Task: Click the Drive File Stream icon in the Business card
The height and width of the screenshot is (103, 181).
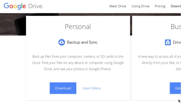Action: [x=168, y=42]
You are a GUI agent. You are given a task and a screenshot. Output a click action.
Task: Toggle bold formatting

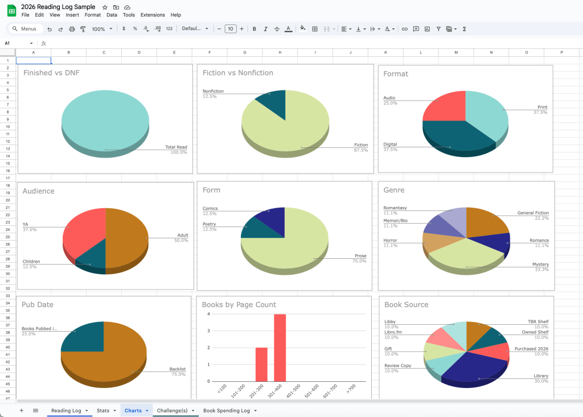254,29
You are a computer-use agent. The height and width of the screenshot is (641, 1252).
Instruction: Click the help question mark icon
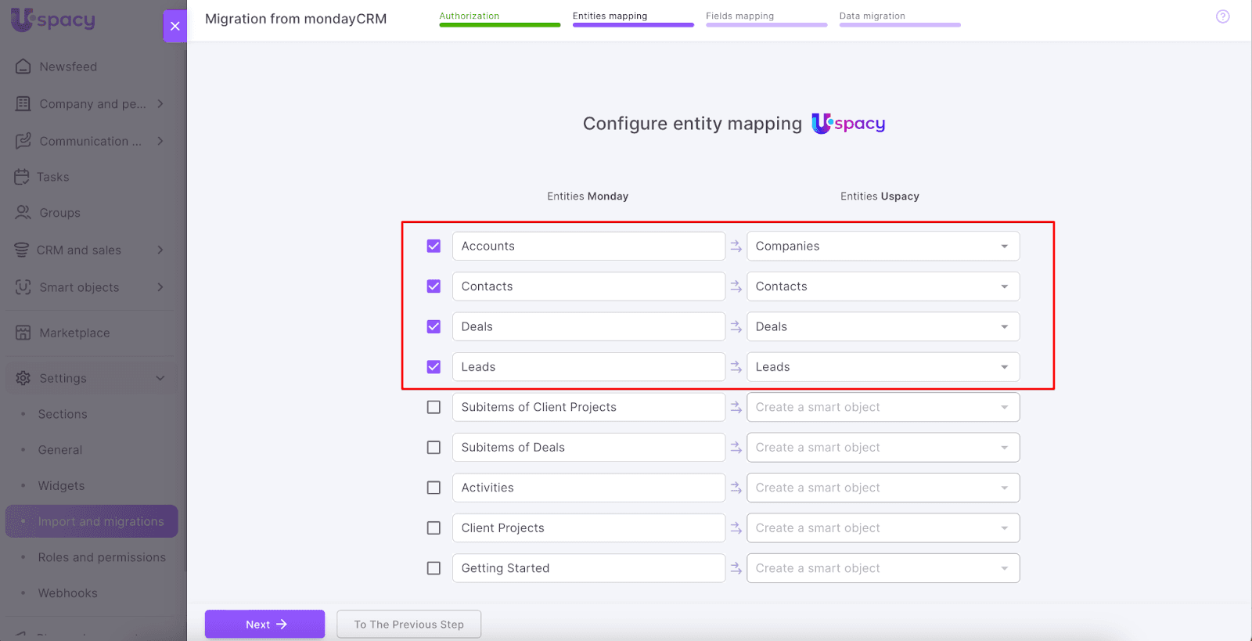click(1222, 16)

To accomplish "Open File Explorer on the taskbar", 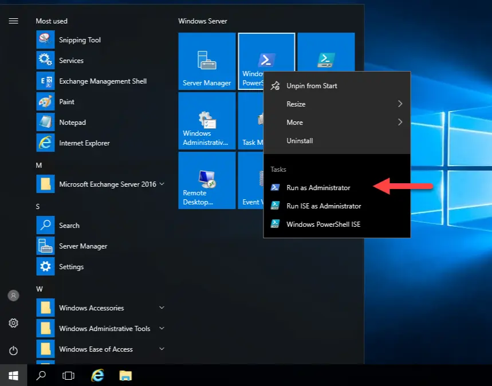I will coord(125,376).
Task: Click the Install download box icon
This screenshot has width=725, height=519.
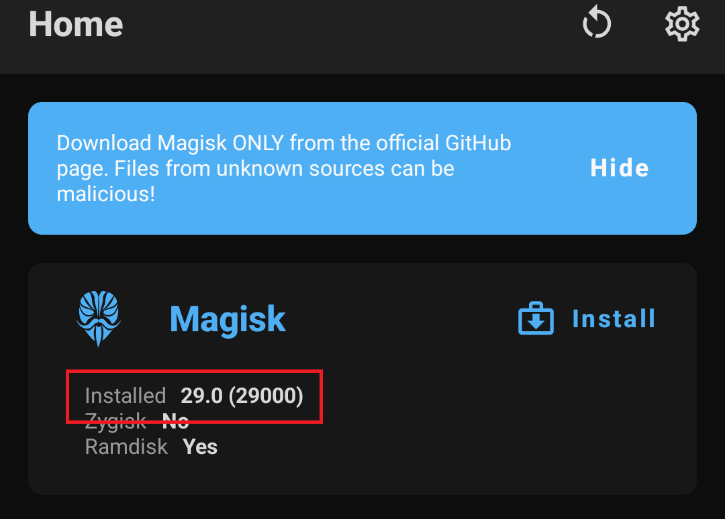Action: tap(536, 319)
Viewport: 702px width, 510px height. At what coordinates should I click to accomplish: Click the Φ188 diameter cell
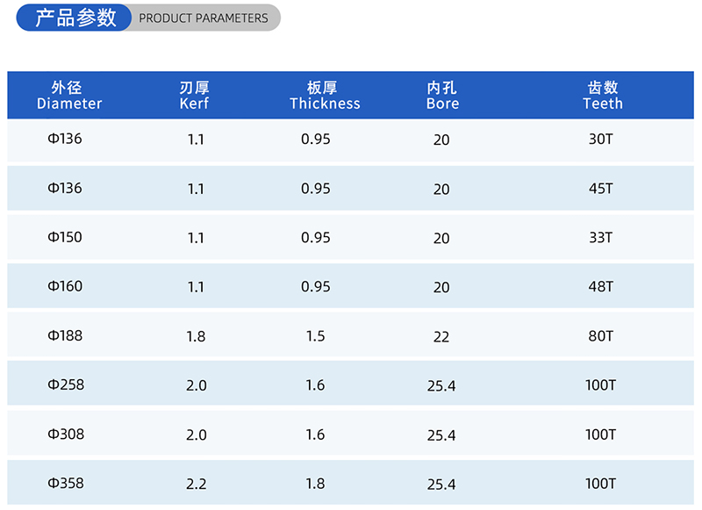65,335
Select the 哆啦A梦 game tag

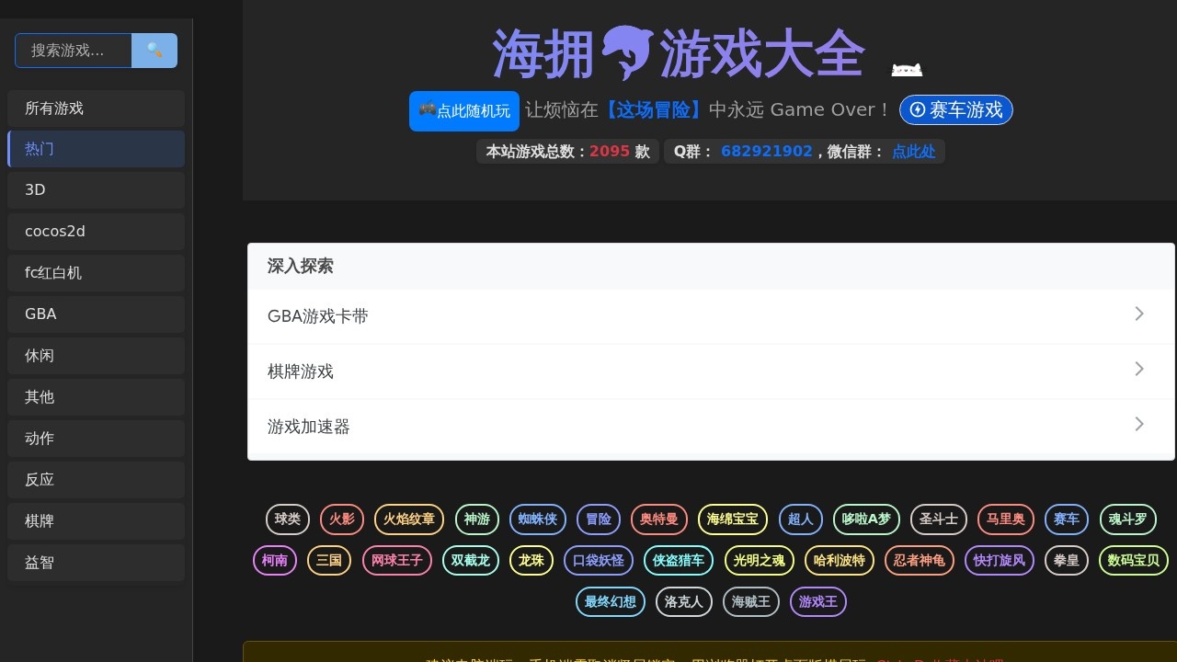click(866, 519)
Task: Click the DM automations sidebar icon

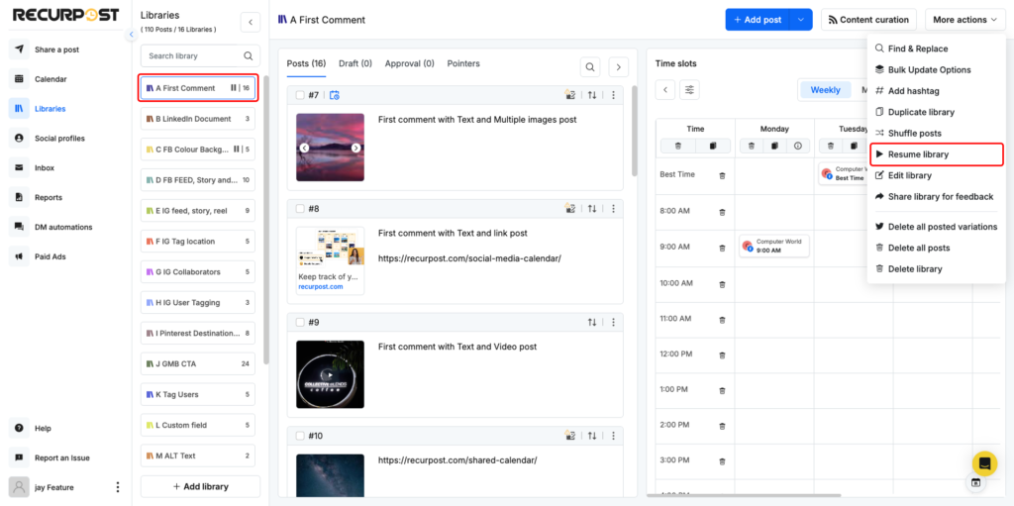Action: click(19, 227)
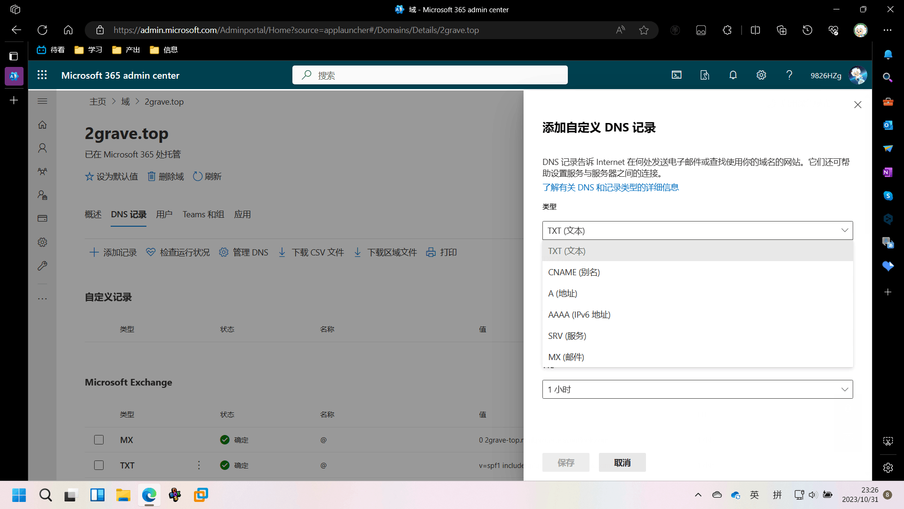Check the TXT record checkbox
Screen dimensions: 904x509
[x=99, y=465]
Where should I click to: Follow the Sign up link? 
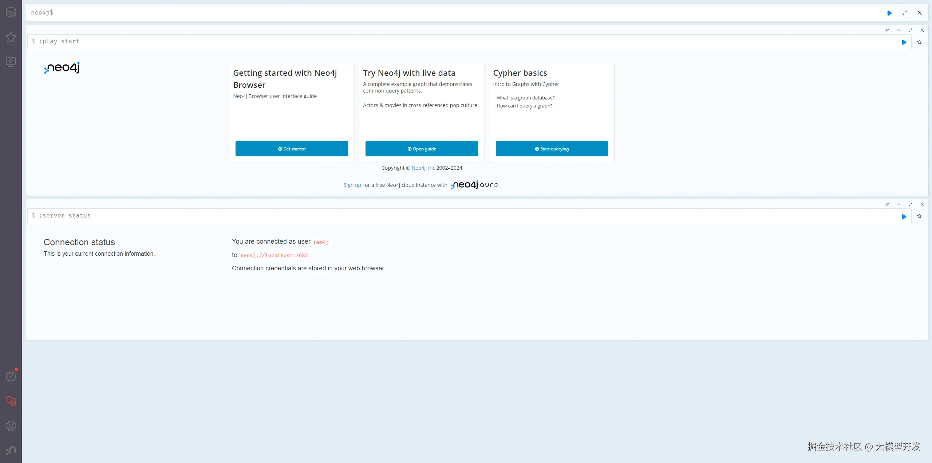coord(352,185)
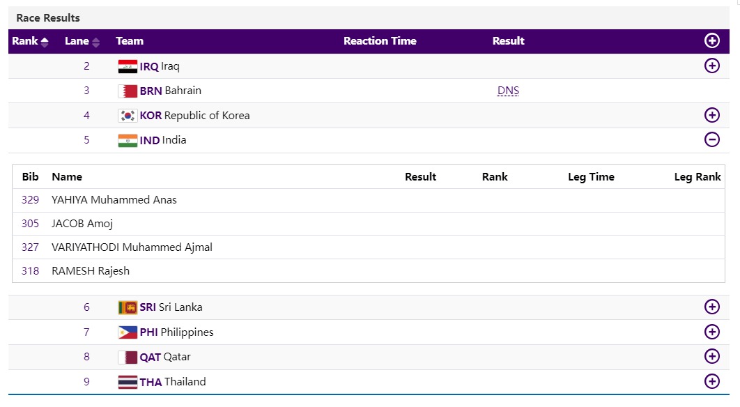Click the Philippines flag icon
Screen dimensions: 740x407
(x=128, y=333)
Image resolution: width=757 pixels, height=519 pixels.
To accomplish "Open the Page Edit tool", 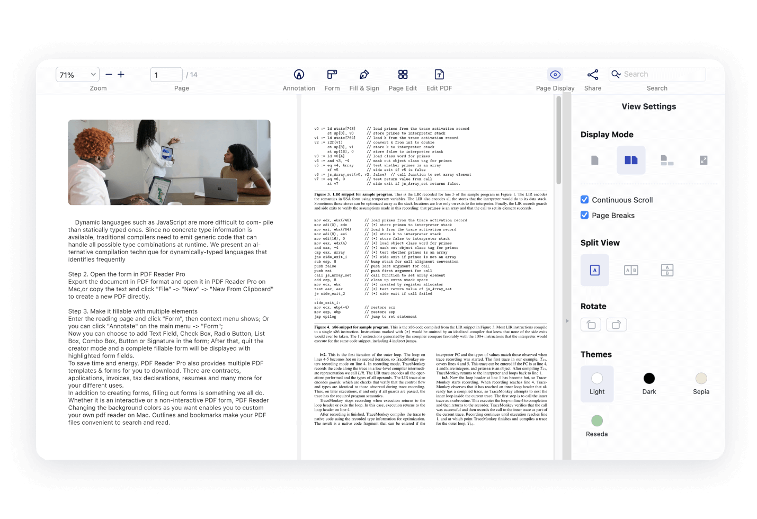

================

▶ **Given problem**:
Starting with the line containing "Where should I" and going on through the end of the data, rewrite those lines with "Sign up" replaced by "Log in" and nothing else changed. Leave the pictures out of your answer.

▶ **Response**:
Where should I click to: Follow the Log in link? 
coord(352,185)
Click the Philippines flag icon
Screen dimensions: 740x407
(x=128, y=333)
Image resolution: width=757 pixels, height=519 pixels.
To accomplish "Open the Page Edit tool", 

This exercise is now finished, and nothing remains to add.